→ What the exercise asks:
Read the lines of the data below and retrieve those with "will".
[Opening Exercise material section]
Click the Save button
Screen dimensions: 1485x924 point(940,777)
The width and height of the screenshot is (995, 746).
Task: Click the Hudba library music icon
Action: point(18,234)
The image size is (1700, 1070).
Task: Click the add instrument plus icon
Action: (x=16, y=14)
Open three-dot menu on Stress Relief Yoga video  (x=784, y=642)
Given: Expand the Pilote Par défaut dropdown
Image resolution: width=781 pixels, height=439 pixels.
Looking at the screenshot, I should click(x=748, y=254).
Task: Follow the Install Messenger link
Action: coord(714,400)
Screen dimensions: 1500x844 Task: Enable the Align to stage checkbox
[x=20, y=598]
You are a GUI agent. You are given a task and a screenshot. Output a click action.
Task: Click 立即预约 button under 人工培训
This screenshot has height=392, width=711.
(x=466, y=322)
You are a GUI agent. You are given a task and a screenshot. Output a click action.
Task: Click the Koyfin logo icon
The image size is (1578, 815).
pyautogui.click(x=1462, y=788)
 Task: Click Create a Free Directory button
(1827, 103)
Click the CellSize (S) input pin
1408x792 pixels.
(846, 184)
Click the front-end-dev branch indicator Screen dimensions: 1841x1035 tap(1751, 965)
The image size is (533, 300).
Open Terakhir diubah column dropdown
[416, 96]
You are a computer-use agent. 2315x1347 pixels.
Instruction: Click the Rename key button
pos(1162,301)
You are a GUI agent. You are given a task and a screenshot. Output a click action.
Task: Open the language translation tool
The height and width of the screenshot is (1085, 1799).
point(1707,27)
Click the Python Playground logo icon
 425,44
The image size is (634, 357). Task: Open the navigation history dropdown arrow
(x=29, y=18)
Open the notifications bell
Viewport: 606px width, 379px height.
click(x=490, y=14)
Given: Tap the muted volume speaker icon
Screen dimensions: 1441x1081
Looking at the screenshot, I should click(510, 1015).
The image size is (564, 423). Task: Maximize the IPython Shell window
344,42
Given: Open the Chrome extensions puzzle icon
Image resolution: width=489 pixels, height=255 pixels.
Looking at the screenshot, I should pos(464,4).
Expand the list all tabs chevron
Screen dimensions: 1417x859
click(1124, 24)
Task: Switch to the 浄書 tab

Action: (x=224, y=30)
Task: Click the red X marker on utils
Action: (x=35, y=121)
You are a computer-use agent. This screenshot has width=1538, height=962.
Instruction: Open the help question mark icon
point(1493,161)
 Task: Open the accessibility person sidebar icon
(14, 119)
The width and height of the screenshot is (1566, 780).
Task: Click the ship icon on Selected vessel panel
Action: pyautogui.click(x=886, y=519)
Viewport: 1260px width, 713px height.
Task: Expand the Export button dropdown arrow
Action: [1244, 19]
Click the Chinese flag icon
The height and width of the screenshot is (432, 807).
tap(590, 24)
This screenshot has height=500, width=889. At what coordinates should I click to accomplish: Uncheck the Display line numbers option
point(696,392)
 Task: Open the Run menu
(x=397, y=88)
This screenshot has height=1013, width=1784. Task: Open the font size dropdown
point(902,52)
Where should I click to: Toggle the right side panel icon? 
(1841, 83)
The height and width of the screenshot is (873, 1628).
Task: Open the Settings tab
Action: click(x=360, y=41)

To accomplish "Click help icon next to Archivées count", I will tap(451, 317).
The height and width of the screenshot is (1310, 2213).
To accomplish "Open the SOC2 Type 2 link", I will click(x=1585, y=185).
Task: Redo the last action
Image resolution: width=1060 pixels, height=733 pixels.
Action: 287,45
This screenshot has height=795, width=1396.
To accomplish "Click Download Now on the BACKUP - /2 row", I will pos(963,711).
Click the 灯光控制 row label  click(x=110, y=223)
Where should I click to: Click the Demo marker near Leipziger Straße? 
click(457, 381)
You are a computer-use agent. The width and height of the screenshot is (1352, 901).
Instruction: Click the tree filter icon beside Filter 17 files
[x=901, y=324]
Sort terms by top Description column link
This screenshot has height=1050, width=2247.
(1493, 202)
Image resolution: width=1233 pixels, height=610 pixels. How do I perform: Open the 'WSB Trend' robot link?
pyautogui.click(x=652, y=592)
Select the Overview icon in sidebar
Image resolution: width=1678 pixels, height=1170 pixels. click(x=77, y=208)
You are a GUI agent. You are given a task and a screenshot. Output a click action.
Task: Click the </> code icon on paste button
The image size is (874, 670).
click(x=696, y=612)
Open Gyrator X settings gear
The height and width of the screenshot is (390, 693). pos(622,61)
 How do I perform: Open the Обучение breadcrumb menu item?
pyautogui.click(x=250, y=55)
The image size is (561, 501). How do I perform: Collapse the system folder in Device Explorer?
[Closing Exercise material section]
→ Reply:
To accomplish "Click help icon next to Archivées count", I will tap(451, 317).
To accomplish "Open the SOC2 Type 2 link", I will click(x=1585, y=185).
To accomplish "Click Download Now on the BACKUP - /2 row", I will pos(963,711).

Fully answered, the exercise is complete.